This sort of carriage is still used for the women and children. "The wife and child came by in the string of camels, the former reclining in an immense circular box, stuffed and padded, covered with red cotton, and dressed with yellow worsted ornaments. This family nest was mounted on a large camel. It seemed a most commodious and well-arranged travelling carriage, and very superior as a mode of camel-riding to that which our Sitteen rejoiced in (i.e. riding upon a saddle). The Arab wife could change her position at pleasure, and the child had room to walk about and could not fall out, the sides of the box just reaching to its shoulders. Various jugs and skins and articles of domestic use hung suspended about it, and trappings of fringe and finery ornamented it."
This last sentence brings us to another point which is several times mentioned in the Bible; namely, the ornaments with which the proprietors of Camels are fond of bedizening their favourite animals.
Their leathern collars are covered with cowrie shells sewn on them in various fantastic patterns. Crescent-shaped ornaments are made of shells sewn on red cloth, and hung so abundantly upon the harness of the animal that they jingle at every step which it takes. Sheiks and other men of rank often have these ornaments made of silver, so that the cost of the entire trappings is very great.
THE DELOUL, OR SWIFT CAMEL.
We now come to the Swift Camel, or Deloul.
The limbs of the Deloul are long and wiry, having not an ounce of superfluous fat upon them, the shoulders are very broad, and the hump, though firm and hard, is very small.

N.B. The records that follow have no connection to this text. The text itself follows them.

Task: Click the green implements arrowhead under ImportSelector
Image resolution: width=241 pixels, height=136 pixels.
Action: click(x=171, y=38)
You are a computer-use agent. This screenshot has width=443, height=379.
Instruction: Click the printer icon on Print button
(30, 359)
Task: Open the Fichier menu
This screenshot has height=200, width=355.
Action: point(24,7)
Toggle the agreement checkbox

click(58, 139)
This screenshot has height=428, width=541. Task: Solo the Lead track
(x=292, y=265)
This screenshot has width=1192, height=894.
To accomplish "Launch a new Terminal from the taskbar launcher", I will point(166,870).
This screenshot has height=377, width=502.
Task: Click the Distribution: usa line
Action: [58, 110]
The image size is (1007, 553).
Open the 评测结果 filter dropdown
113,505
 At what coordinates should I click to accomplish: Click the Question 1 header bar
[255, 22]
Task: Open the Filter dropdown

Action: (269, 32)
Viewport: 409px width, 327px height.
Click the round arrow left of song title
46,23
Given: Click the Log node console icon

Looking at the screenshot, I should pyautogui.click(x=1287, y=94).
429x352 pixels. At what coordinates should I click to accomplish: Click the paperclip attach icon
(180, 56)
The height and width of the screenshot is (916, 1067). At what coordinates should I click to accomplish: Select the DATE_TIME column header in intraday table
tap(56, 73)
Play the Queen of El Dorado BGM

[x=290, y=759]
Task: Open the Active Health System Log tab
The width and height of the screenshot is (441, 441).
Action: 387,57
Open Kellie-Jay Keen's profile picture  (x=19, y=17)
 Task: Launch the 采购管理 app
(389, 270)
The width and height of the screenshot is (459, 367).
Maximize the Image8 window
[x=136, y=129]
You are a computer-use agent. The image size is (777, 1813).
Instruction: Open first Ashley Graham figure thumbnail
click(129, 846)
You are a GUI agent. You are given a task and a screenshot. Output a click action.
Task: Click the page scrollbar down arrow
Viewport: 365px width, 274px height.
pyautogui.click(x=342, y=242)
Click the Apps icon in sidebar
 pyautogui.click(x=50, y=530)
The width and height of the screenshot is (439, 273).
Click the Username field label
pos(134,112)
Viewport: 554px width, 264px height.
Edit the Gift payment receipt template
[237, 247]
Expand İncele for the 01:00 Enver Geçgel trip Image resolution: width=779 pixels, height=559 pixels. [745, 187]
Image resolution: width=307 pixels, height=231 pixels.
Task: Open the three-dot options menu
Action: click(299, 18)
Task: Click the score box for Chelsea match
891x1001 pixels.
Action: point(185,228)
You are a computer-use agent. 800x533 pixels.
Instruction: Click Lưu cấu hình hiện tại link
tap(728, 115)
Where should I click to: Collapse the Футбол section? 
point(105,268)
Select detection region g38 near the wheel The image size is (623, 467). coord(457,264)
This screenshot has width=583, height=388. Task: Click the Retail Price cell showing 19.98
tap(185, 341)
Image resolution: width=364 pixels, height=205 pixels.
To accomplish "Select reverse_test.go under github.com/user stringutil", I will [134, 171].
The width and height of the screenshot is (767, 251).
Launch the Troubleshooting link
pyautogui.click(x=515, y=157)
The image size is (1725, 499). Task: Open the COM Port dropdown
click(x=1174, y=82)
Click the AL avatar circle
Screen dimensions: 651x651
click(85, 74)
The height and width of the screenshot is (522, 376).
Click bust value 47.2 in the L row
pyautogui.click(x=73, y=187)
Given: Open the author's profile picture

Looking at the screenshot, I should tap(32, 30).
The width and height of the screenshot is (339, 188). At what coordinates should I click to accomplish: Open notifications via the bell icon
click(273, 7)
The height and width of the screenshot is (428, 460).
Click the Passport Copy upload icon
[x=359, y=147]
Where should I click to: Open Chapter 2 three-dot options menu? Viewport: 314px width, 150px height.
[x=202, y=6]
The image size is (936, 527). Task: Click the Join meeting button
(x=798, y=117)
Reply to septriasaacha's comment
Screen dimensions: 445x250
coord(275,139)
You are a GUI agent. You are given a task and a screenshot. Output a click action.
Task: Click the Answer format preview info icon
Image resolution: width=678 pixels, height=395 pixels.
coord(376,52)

A thoroughbred Deloul, in good travelling condition, is not at all a pleasing animal to an ordinary eye, being a lank, gaunt, and ungainly-looking creature, the very conformation which insures its swiftness and endurance being that which detracts from its beauty. An Arab of the desert, however, thinks a good Deloul one of the finest sights in the world. As the talk of the pastoral tribes is of sheep and oxen, so is the talk of the nomads about Camels. It is a subject which is for ever on their lips, and a true Bedouin may be seen to contemplate the beauties of one of these favourite animals for hours at a time,—if his own, with the rapture of a possessor, or, if another's, with the determination of stealing it when he can find an opportunity.